Me: I sent the proof. Now dammit, Donal, let me breathe.

Donal: You can’t escape this, Cáit. Meet me at 34th in an hour.

Me: No.

Donal: Cáit…

Me: I’ll call when I’m ready. Keep Tiernan off my back.

Typing. Not typing. I watch the bubbles flicker across the screen.

Donal: I’ll give you the day. Then I come looking for you.

I flip the phone face down and watch my reflection warp on the dark screen like a warning. If I go to 34th Street, I’ll belong to Tiernan again. If I go anywhere obvious, the Geminis will find me.

I need a place that doesn’t belong to anyone.

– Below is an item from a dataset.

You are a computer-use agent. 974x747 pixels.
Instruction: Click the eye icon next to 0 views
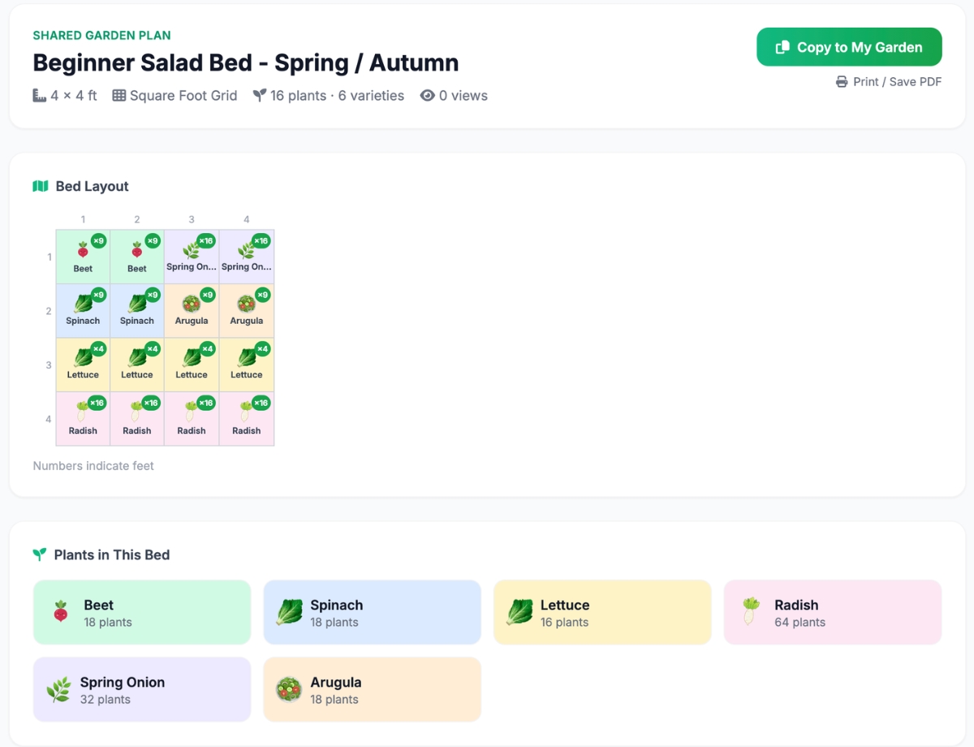click(x=427, y=95)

I can’t go to the usual safehouses, those are Donal’s as much as mine. And if I go to one of our American contacts, I risk running into Tiernan. He has the same list we do. And definitely not Sean, he’d sell me out for a compliment and a pint.

My mind spins and suddenly, Sicily gives me the answer like she always does: hot air, briny salt and a girl with chipped nail polish sliding a beer across a warped bar.

Noel.

I can still hear her laugh. It was wide and reckless, a sound like no other.

I’d come to visit her stateside two years ago, spent a month on the Jersey shore at her mam’s place.

She took me for greasy pizza on a boardwalk that smelled like sugar and the sea.

We watched teenagers scream on a Ferris wheel and made fun of boys with too much hair gel.

Noel knew how to keep secrets. More importantly, almost no one knew we were close.

It's risky, involving outsiders. And I hate to expose her to this life, but men like Tiernan don’t look for you in kitchens on the Jersey Shore.

I dig the number out of my head. It’s not saved on any device that could be traced, just muscle memory and a prayer. I type it by feel.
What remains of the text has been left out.